Page excerpt —

What’s going on with EPIK these days? Changes, cuts, and Korvia
For as long as I’ve been in Korea, the consensus has been that the public school programs are in terminal decline and will soon be axed altogether. This was true when I first came back in 2009, a time now looked on as a Golden Age of teaching in Korea. Today, it’s still what a one year veteran English teacher says to a newbie after two beers at the local foreigner bar.
I’ve learned to be pretty sanguine about it. People keep coming, despite the doomsayers. But the trend has always been towards budget cuts, higher standards, and increased competitiveness, and in the last six months or so there have been more provinces and cities that have experienced budget cuts (Daegu, Chungcheonbuk-do, Incheon). Jeollanam-do (not part of EPIK) has also had a budget crisis. It would be easier at this point to list the provinces and cities that have never had at least one round of severe cuts.
- 1 EPIK’s more competitive these days…. (again)
- 2 RIP TaLK…?
- 3 Korvia announces a bunch of EPIK changes
- 3.1 1. TEFL is now compulsory for English and linguistics majors.
- 3.2 2. From 2016, TEFL courses will have to have an in-class component, or maybe not
- 3.3 3. Applicants must now sign a document saying that they will refrain from smoking at their school, at school functions, or in sight of students or co-workers, and also at their home, if their landlord insists.

Raw records —
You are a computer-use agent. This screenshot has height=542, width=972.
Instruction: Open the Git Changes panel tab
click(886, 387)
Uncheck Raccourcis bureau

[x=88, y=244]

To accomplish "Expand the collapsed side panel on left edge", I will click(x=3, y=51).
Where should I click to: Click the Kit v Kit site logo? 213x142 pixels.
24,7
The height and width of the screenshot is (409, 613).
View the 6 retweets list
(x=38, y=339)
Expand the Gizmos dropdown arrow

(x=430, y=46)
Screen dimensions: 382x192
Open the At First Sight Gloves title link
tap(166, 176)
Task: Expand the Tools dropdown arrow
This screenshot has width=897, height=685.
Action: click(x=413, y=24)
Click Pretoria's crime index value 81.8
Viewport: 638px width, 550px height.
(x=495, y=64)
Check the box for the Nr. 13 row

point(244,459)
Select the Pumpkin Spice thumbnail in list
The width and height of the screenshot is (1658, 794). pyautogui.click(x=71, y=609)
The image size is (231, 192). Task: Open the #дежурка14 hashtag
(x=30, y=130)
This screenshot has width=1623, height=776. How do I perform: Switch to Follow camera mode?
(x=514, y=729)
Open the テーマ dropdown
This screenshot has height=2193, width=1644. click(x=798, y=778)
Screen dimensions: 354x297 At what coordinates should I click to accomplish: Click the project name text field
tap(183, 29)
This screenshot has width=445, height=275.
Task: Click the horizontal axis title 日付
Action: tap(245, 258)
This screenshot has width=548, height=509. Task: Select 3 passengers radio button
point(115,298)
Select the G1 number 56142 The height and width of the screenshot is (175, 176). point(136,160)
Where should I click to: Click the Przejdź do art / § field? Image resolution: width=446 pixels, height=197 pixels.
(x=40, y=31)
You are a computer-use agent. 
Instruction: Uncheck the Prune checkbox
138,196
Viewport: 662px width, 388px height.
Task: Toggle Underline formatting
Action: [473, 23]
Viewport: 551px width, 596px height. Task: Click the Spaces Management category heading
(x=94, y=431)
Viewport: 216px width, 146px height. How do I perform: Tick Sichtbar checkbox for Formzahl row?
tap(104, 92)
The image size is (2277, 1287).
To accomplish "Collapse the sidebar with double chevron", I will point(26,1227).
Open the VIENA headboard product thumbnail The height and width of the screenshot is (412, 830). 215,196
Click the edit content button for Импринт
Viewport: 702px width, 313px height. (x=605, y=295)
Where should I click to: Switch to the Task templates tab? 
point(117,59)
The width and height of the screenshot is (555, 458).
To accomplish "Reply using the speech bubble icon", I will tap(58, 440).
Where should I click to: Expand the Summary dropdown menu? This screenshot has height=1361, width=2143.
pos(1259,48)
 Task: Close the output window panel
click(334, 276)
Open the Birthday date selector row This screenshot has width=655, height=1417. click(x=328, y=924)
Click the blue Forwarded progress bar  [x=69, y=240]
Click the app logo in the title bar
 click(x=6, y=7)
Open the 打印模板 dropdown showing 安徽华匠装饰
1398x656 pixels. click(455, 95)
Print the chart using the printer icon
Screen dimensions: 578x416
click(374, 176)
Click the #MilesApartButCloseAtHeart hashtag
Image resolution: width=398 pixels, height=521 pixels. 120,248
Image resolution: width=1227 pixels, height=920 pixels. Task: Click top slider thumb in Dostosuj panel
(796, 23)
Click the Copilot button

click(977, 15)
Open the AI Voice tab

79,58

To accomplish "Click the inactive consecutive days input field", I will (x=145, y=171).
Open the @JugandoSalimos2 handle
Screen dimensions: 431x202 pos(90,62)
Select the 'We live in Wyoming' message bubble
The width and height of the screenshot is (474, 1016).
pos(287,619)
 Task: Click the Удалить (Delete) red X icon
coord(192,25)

Problem A — Print word for word the part of the EPIK article that runs from "I’ve learned to" down to "of severe cuts.".
Problem B — Proceed with the article on EPIK changes and cuts, picking up right after its final line.

Exercise response A —
I’ve learned to be pretty sanguine about it. People keep coming, despite the doomsayers. But the trend has always been towards budget cuts, higher standards, and increased competitiveness, and in the last six months or so there have been more provinces and cities that have experienced budget cuts (Daegu, Chungcheonbuk-do, Incheon). Jeollanam-do (not part of EPIK) has also had a budget crisis. It would be easier at this point to list the provinces and cities that have never had at least one round of severe cuts.

Exercise response B —
- 3.4 4. Americans can now use approved FBI channelers for getting their criminal background checks
- 3.5 5. South Africans are now required to submit proof that their schooling was in English
- 3.6 6. Recruiters…
EPIK’s more competitive these days…. (again)
I wrote a while back that my educated guess was that an applicant’s chances of being hired by EPIK were between 1 in 3 and 1 in 4. EPIK, unusually, didn’t give even rough figures for their most recent intake, saying only that it was “approximately several hundred” – a vague number to be sure, although clearly a lot less than they have recruited in the past. Assuming that means approximately 300 (it could mean anything, really), it would follow that your chances these days are about 1 in 6 or 1 in 7, based on my earlier figures for the number of applicants each semester. That’s very approximate, but the best I can do. It’s still not impossible, but certainly it’s a higher bar to clear than it once was.
Of course, that assumes that the number of applicants has not changed, and I’m not sure that’s true. To remind everyone again – it’s a story of supply and demand, and there are good reasons to believe the demand for positions may be less than it once was, too. A reminder of my favorite graph:
That’s US searches for “teach English Korea” and “EPIK Korea”, and both have declined as US unemployment has improved. From the graph, it’s clear that interest in EPIK has declined more slowly than general interest in teaching in Korea, which probably makes sense; people searching for EPIK are further along the path to making a decision, and EPIK is considered a better option by most people, compared to hagwon positions.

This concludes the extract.